The appeal for younger luxury buyers is obvious. Post-formality dressing has changed the rules, and not everyone wants a suit that looks like it is waiting for a handshake. Smith’s answer is a wardrobe that keeps the codes of heritage elegance, but edits out the pressure. It is still tailoring, just with the edges rounded off.
- softer, dustier colors instead of severe dark suiting
- fluid fabrics that move rather than hold a hard line
- boxier silhouettes that loosen the shape without losing structure
- playful styling that breaks up the old corporate read
- tailoring fabrics used in casual pieces, which makes the suit feel less ceremonial
What to notice in the new code:
What the archive adds
Smith’s use of his 1990s archive keeps the collection from drifting into novelty. That decade was already one of his sharpest periods for color and wit, so revisiting it gives the Spring 2027 clothes a sense of continuity instead of reinvention for its own sake. The official Paul Smith framing described the collection as a return to classics with unexpected details, playful combinations and moments of discovery, and that is exactly the right lens for this show.

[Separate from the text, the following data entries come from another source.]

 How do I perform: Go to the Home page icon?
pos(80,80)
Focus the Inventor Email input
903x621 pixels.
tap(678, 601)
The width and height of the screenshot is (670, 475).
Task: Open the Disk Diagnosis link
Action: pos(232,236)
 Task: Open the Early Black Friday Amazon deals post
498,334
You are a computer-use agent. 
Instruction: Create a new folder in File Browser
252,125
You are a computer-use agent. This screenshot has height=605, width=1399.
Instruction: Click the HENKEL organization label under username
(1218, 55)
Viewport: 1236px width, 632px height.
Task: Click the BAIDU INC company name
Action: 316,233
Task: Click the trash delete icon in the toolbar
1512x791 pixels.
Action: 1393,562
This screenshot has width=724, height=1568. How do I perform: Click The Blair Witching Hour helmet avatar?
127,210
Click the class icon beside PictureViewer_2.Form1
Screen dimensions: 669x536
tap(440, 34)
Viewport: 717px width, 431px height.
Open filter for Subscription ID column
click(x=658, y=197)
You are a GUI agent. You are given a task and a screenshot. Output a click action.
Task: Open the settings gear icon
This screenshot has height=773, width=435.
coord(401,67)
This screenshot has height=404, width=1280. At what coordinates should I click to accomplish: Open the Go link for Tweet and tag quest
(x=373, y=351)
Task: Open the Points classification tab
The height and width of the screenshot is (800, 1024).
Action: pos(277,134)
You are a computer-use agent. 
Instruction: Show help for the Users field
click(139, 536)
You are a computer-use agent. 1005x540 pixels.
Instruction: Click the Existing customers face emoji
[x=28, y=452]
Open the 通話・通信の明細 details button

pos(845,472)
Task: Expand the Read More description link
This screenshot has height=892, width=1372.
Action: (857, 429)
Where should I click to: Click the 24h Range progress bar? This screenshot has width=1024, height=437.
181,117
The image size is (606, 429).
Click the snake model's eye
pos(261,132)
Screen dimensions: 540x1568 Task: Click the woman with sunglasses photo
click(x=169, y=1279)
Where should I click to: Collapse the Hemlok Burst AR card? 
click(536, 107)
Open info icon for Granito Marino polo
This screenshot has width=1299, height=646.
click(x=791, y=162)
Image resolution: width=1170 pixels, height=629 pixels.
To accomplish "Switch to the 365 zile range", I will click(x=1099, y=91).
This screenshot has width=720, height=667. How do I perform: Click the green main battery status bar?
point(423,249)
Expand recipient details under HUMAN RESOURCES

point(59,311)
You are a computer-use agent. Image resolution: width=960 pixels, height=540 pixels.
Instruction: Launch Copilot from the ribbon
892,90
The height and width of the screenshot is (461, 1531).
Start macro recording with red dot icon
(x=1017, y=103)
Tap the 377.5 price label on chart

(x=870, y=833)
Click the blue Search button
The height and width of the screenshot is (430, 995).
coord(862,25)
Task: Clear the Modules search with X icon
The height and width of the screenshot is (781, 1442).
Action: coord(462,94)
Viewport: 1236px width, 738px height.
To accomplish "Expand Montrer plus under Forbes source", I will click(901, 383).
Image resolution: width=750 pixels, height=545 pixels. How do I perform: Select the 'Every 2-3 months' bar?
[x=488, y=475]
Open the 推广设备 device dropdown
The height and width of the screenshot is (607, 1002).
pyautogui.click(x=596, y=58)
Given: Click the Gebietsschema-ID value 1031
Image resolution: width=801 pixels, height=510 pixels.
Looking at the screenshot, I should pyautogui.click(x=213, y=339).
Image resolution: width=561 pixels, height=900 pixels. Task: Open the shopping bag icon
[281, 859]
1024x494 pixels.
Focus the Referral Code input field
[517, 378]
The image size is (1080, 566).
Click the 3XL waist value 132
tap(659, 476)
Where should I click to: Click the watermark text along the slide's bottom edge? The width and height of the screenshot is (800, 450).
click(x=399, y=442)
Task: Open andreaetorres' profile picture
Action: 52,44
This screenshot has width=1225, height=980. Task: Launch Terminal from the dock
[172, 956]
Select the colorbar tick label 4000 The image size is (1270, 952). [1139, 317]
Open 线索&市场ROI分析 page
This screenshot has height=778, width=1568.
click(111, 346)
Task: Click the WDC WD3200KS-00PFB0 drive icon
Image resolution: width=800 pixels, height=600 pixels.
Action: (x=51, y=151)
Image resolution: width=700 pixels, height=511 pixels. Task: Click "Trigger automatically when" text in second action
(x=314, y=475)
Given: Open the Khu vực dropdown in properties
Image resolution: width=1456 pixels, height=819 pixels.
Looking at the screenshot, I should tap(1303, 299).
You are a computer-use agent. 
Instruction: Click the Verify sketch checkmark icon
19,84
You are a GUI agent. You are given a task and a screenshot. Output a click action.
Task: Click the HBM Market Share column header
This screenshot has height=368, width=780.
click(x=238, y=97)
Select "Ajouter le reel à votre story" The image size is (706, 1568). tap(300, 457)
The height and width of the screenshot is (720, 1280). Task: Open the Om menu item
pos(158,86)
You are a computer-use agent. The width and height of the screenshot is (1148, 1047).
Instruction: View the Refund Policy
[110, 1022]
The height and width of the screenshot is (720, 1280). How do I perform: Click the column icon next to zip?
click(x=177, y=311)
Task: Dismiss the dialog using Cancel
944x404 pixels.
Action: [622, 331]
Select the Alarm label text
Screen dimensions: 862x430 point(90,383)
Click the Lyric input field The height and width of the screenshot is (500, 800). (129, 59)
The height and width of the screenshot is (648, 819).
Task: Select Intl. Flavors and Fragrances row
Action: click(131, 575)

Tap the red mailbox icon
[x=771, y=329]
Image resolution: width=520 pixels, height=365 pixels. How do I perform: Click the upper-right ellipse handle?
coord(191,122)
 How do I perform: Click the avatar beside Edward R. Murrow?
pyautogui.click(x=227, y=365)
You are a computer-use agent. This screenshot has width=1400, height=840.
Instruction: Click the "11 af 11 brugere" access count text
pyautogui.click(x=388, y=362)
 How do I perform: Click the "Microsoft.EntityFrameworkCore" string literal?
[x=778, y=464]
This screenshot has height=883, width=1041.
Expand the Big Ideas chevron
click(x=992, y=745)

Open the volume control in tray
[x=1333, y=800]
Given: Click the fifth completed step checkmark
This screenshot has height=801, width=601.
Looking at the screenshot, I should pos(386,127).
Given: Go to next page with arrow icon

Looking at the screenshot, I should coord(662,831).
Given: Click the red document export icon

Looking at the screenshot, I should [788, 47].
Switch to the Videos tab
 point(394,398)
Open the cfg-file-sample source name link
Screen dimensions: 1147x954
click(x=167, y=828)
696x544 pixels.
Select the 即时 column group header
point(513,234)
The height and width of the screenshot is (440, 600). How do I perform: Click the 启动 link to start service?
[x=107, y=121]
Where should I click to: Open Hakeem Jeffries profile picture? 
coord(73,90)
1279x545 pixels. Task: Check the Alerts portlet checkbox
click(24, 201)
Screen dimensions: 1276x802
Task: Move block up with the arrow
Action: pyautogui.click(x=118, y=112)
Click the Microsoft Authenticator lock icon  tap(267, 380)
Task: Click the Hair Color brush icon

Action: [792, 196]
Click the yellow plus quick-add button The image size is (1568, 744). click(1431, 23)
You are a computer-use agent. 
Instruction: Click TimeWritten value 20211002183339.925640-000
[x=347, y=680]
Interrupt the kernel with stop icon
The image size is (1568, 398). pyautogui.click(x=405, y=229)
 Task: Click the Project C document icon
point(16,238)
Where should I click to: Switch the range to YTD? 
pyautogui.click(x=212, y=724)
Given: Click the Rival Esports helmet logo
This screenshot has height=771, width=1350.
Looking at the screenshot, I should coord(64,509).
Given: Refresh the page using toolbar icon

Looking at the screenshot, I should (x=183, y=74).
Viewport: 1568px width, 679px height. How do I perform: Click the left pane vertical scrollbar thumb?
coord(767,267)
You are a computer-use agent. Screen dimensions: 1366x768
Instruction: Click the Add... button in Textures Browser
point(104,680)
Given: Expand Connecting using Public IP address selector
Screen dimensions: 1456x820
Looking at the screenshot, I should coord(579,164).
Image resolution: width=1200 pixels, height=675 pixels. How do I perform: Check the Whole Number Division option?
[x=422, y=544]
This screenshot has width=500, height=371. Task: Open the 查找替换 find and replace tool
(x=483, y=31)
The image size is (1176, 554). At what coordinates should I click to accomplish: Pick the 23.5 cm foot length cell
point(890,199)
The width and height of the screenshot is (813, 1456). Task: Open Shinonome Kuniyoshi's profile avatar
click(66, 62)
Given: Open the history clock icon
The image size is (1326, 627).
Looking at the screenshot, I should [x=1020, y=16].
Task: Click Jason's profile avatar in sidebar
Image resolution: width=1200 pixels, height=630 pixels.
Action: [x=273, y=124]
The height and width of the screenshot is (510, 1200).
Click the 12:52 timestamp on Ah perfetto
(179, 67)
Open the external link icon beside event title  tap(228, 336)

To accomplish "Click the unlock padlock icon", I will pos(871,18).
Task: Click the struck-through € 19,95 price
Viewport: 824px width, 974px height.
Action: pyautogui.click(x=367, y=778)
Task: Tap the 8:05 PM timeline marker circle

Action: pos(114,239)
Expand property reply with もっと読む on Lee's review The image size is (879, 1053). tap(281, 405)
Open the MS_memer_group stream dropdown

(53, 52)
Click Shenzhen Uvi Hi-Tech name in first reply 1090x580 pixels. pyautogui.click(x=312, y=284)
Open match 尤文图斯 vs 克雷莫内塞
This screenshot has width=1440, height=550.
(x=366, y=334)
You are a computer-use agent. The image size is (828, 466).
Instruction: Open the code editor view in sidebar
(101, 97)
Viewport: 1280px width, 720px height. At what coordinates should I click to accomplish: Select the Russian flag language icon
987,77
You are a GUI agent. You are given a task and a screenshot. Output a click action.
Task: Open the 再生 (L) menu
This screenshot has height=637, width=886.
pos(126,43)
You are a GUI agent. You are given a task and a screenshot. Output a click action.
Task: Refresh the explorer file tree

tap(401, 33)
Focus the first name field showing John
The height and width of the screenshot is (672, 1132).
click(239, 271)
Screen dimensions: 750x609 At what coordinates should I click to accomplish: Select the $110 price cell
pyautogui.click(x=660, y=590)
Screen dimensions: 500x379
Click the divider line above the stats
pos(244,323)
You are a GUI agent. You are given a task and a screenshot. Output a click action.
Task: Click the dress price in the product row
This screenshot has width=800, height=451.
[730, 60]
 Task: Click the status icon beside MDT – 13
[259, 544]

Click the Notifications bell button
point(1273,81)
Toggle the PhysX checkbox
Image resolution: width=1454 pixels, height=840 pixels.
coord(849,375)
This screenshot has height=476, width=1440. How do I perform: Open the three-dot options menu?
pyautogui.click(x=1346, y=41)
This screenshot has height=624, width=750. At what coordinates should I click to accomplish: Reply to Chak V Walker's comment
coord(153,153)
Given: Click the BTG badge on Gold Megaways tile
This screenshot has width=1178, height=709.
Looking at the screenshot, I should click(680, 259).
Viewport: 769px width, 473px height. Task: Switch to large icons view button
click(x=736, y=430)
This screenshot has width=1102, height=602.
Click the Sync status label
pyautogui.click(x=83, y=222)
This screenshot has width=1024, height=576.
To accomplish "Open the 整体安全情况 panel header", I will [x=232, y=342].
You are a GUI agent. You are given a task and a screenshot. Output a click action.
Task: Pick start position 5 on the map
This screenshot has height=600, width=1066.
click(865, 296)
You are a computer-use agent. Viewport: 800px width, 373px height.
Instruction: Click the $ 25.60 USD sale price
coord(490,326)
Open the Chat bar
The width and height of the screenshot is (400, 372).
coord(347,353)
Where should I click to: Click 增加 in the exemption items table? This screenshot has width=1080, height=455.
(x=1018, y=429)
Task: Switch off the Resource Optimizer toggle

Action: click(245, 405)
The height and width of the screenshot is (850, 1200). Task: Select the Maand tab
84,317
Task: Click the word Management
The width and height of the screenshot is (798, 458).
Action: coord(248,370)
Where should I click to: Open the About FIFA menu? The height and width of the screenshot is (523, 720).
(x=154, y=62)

There is also a subtle historical echo in the silhouettes. The brand’s own presentation pointed to tailoring that recalled the 1950s, which deepens the collection’s old-money credentials without making them stale. The 1950s reference brings structure and proportion; the 1990s archive brings attitude. Together, they create a suit that knows its lineage but refuses to dress like a museum piece.
The point of wearing a suit now
One of the most revealing details came from Smith himself: he said that even during the coronavirus pandemic, he wore a suit “pretty much every day.” That line cuts through the old assumption that tailoring is inherently restrictive. For Smith, the suit is not a costume for special occasions. It is a practical object, one that can be softened, adapted and worn with ease.

That is why this collection feels larger than one runway moment. It speaks to the way men actually dress now, moving between formal and casual codes without wanting a hard break between the two. The suit that wins in 2027 will not be the most imposing one. It will be the one that can sit comfortably beside a knit, a loose trouser, or a more relaxed shoe without losing its authority.
What to wear, what to skip
Wear the suit when it looks relaxed enough to become part of daily life. Choose the softer palette, the roomier jacket, the fabric with drape. Let the tailoring read as intelligent rather than armored, especially if you are drawn to old money style but do not want the stiffness that once came with it.
Skip the version that feels too corporate, too polished, too determined to signal status through severity. Smith’s show makes the case that the modern suit should feel emotionally easy as well as physically easy. That is the rehabilitation underway here: not a return to formality, but a smarter, more generous idea of what elegance can be.